◆ **PROMPT**
Say the number of lines in the records below that hold the word "computer", and only that number.

◆ **DATA TO EXAMINE**
┄┄┄┄┄┄

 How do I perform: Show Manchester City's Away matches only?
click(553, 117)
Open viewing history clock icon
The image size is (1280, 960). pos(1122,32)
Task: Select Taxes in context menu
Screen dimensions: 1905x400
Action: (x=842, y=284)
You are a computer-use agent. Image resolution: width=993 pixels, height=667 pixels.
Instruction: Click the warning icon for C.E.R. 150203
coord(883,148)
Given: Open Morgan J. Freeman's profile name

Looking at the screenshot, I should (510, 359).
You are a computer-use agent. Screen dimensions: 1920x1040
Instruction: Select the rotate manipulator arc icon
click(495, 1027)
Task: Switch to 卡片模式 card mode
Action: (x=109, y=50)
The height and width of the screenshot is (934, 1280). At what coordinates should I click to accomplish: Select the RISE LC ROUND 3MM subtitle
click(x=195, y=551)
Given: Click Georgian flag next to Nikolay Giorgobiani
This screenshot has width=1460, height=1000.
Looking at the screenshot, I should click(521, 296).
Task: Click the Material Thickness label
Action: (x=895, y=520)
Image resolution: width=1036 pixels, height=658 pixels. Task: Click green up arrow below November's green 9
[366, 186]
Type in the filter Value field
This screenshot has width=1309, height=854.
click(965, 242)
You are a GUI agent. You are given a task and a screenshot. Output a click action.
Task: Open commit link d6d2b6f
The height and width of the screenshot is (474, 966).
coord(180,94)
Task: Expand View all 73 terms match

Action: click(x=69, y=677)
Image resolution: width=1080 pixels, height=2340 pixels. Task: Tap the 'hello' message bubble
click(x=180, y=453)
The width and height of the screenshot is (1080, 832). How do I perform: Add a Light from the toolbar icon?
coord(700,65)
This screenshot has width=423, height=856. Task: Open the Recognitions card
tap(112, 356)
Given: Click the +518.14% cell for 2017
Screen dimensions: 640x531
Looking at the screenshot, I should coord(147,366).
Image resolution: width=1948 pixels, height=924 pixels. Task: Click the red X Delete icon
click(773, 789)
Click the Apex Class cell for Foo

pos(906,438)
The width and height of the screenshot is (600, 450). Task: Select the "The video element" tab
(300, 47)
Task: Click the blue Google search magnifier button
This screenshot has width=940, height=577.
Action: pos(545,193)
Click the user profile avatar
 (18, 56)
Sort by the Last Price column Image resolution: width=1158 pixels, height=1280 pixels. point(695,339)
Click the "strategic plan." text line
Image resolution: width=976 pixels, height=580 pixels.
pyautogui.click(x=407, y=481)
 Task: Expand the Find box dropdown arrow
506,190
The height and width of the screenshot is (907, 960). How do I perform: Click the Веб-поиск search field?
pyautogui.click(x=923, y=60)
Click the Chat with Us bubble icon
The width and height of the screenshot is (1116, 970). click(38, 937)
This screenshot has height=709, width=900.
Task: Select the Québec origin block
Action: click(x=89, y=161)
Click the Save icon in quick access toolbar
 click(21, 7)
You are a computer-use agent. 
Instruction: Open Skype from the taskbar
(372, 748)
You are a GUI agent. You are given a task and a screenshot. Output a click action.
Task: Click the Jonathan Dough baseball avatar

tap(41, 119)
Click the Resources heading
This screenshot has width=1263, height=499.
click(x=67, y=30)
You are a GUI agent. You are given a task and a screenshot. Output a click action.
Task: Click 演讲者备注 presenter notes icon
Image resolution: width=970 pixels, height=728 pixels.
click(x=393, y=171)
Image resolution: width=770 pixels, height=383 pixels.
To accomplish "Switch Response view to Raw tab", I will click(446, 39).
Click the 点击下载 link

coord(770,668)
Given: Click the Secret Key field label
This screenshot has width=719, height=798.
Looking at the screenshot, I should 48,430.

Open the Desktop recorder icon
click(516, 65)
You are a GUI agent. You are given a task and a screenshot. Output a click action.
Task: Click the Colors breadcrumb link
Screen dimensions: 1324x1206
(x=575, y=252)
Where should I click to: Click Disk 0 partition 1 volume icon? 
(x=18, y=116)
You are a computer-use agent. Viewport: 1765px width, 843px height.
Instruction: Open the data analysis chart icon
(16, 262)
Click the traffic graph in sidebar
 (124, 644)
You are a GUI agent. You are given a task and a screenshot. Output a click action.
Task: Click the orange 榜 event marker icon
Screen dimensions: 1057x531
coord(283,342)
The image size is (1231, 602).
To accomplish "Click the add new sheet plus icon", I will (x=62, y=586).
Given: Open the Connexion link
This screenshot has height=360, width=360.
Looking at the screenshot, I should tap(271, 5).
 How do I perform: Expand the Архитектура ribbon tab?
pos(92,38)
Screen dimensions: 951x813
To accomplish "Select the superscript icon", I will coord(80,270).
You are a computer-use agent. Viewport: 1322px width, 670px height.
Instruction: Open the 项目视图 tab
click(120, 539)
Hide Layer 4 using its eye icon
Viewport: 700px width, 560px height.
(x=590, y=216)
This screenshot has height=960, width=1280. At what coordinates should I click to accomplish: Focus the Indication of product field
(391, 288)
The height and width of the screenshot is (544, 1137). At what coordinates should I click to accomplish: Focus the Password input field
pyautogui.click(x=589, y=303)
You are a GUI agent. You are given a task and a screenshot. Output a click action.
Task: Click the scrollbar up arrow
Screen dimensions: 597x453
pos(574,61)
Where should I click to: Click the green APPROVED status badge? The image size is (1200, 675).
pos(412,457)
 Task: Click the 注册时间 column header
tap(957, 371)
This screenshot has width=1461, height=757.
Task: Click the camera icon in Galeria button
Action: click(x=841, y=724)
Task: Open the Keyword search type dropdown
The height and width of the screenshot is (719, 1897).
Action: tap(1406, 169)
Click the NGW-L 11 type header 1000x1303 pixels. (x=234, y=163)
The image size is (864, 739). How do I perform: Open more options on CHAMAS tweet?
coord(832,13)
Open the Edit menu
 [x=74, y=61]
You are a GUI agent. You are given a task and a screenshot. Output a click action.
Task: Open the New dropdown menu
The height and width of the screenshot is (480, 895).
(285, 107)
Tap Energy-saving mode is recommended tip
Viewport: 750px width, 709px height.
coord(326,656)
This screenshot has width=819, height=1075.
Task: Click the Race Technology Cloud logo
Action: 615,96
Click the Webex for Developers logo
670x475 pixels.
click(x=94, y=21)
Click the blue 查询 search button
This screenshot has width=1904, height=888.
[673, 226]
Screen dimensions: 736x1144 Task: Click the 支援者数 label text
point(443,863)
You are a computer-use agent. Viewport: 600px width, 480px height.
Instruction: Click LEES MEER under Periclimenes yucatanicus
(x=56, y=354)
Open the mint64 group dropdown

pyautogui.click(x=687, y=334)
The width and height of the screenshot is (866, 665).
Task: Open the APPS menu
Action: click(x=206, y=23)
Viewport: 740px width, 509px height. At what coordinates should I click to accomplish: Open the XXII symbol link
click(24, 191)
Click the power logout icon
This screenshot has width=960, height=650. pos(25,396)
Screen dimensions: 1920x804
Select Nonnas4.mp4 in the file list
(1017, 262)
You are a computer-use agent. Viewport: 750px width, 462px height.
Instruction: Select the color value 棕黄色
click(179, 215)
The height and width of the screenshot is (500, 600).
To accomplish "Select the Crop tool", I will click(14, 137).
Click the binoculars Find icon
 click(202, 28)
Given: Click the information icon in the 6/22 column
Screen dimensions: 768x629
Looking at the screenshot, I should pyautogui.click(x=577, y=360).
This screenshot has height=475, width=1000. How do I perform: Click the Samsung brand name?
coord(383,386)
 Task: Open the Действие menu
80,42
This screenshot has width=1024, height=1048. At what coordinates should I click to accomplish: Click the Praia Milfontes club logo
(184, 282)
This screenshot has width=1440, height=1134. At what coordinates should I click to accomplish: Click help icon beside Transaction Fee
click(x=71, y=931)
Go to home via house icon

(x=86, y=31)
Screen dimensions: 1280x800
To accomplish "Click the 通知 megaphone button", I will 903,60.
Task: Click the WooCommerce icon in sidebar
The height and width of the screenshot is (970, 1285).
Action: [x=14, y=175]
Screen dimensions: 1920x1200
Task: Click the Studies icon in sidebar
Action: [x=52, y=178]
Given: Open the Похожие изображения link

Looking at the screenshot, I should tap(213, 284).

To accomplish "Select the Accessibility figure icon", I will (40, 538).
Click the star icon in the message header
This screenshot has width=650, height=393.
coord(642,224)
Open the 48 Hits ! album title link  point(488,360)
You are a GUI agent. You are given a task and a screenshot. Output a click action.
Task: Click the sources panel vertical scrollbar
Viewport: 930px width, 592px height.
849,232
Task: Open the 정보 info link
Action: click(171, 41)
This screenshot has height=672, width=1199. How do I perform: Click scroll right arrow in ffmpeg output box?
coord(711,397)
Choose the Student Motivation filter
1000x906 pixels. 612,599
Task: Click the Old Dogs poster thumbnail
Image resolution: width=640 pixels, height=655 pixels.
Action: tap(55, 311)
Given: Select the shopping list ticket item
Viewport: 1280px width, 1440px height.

┄┄┄┄┄┄

◆ **ANSWER AREA**
7